Via Carlos Tavares, le citazioni logorano chi non le fa. Citare Maurizio Landini, segretario generale Cgil, per scambiare “paese” con “auto” è l’occasione ideale, nel giorno in cui l’amministratore delegato di Stellantis è stato costretto a lasciare e alla Volkswagen comincia uno sciopero che sarà un inedito per durezza. Perché tutto torna, dopo migliaia di licenziamenti annunciati nell’intera industria dell’auto come risposta a una crisi che, per una volta, viene da vicino.

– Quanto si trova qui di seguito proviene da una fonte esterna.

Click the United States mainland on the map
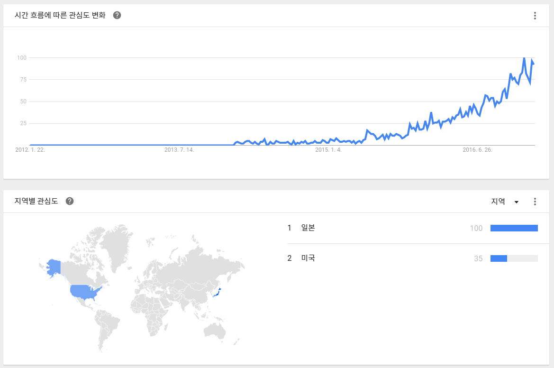554x368 pixels. 84,292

Il caso Tavares è strettamente legato al caso Volkswagen. E si può dire la stessa cosa per i conti che improvvisamente non tornano anche a Mercedes, Nissan, Polestar, Ford (per citare i più esposti) e ai colossi tedeschi della componentistica, dove sono previsti solo in questo anno 50mila posti di lavoro in meno, mette in fila Automotive News Europe.

Tavares? L’ideologia corrente è che la colpa di tutto sia dell’auto elettrica e della decisione ideologica della precedente Commissione europea di fermare la produzione di motori endotermici dal 2035. I costruttori si sono resi complici tra stop and go (mentre Tesla e i cinesi giocano un’altra partita), i consumatori non hanno comprato con foga da black friday l’auto a zero emissioni (allo scarico), perché costa troppo e non sanno dove attaccarsi per la ricarica, i decisori politici non hanno fatto fino in fondo la loro parte, mettendo soldi insufficienti per una transizione epocale che cambia le nostre abitudini di vita quotidiana.

In mezzo, picchi ideologici come in Italia, dove il governo di destra spara a zero sulla mobilità elettrica un giorno sì e uno no, sottrae risorse agli incentivi che è stato costretto a stanziare per il settore dal precedente governo Draghi e addirittura li nasconde, ufficialmente con la scusa che li aveva chiesti in cambio di nulla quel Tavares, ormai cane morto.

L’ideologia corrente è che la crisi dei mercati dell’auto si affronta soltanto tagliando posti di lavoro e chiudendo fabbriche.

Voglio essere ideologico anch’io: basta rileggersi le trimestrali dei costruttori e le citazioni dei top manager alle assemblee di bilancio del 2022 e del 2023 – fino a quelle dei primi mesi di quest’anno sui risultati dell’anno precedente – per capire che a sbagliare strategie e obiettivi sono stati i vertici aziendali. Per altro, dopo aver fatto margini e cassa a danno dei consumatori con prezzi delle auto alle stelle, grazie ad effetti del post Covid.

Mi limito a citare ideologicamente i circa 40 milioni di compensi 2023 per Tavares, ora cacciato, o l’aumento del 15% dei dividendi agli azionisti per il 2023 pagati dal gruppo Volkswagen, dopo i 9,5 miliardi di dividendi straordinari elargiti per l’anno precedente.

A questo punto, rivoltare l’auto come un guanto sarebbe ideologicamente corretto: o si rema tutti dalla stessa parte se è l’elettrico – investimenti, politiche, culture, in una Europa fragile che rischia comunque di finire schiacciata fra trumpismo e comunismo cinese – oppure si rinuncia, perché restare in mezzo al guado (come si diceva una volta) è pericoloso. Certo, così si lascerebbe campo libero alla Cina, primo mercato mondiale dell’auto e dunque destinato a tirare per tutti, che non avrà ripensamenti per la sua ideologia al potere e, già che c’è, occupa all’estero anche gli spazi rimasti per i motori endotermici.

Il caso Tavares, che odiava più di altri l’auto elettrica e ha provato forzatamente a cambiare marcia andando pure a letto con il nemico, è paradigma di questi tempi.